▶ HOW TO COMPLETE THIS TASK: The records below are to be repeated exactly, and their pictures left out.

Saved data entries

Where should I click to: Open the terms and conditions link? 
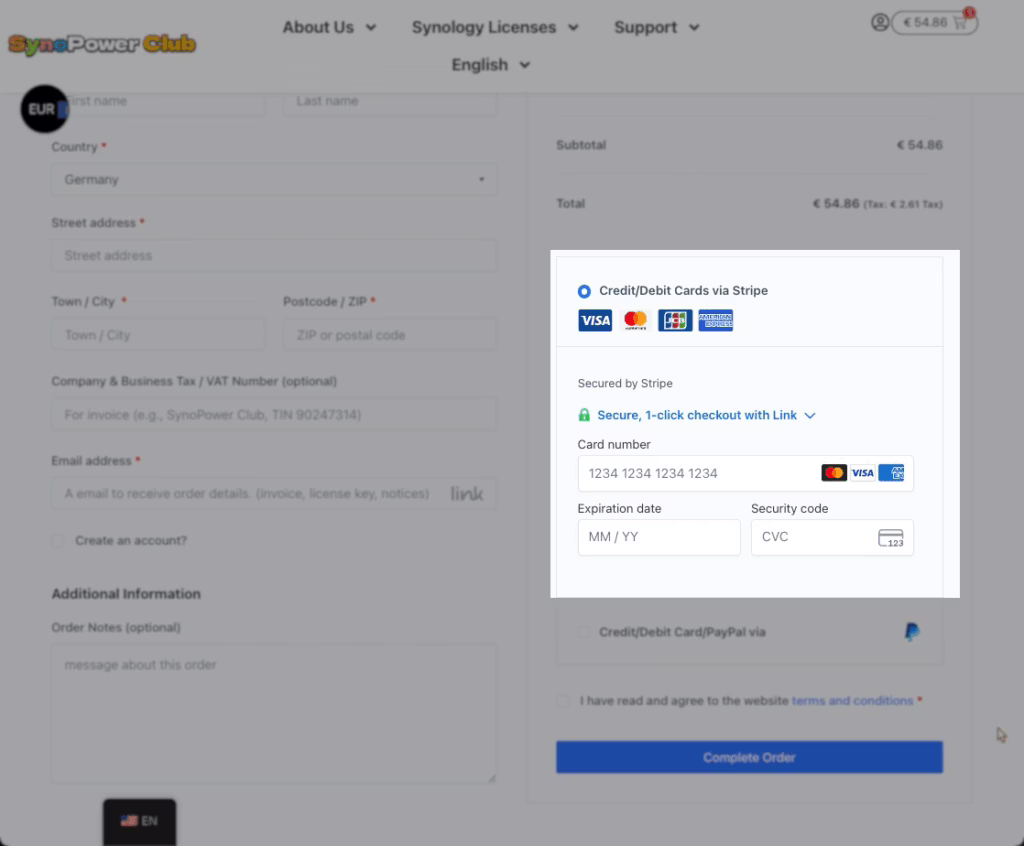point(852,701)
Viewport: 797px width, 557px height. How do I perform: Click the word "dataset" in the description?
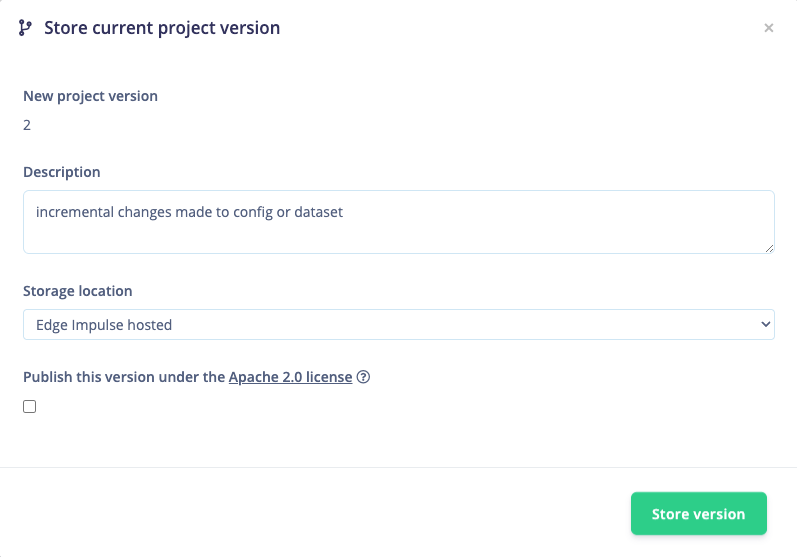click(x=318, y=212)
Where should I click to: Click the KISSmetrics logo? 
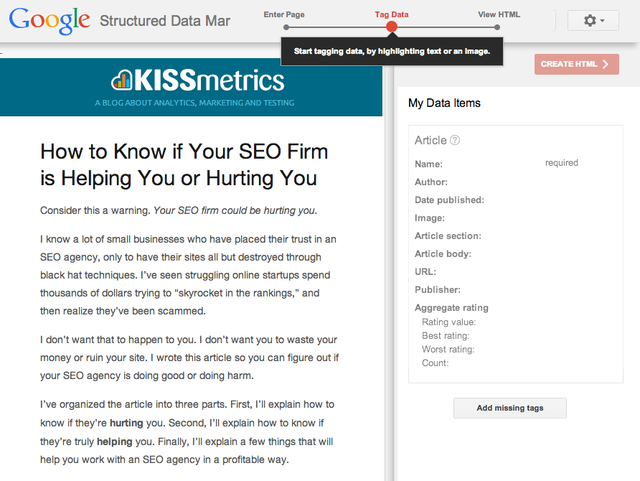[191, 79]
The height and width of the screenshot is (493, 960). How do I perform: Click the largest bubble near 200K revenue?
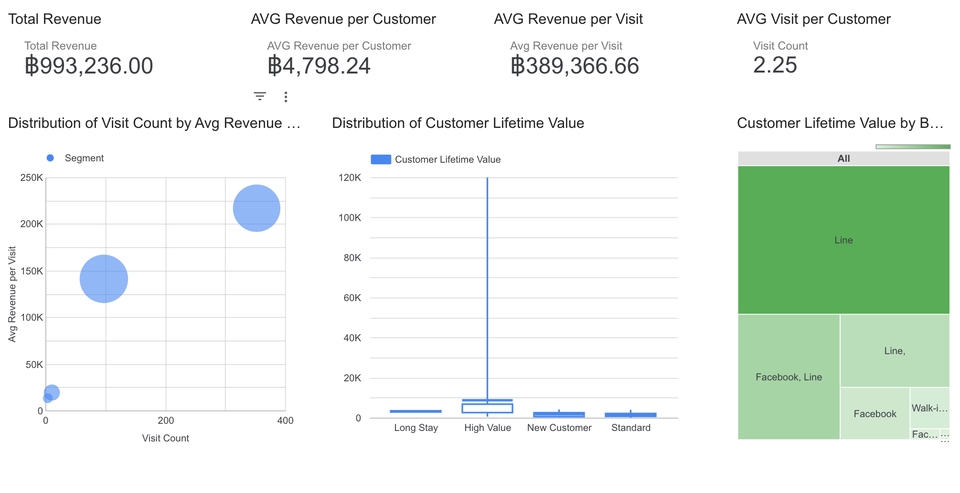pyautogui.click(x=256, y=208)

▶ EXPECTED ANSWER:
Where should I click to: Open the terms and conditions link? 
point(852,701)
Viewport: 797px width, 557px height. How do I perform: Click the word "dataset" in the description?
click(x=318, y=212)
Where should I click to: Click the KISSmetrics logo? 
[191, 79]
The height and width of the screenshot is (493, 960). How do I perform: Click the largest bubble near 200K revenue?
pyautogui.click(x=256, y=208)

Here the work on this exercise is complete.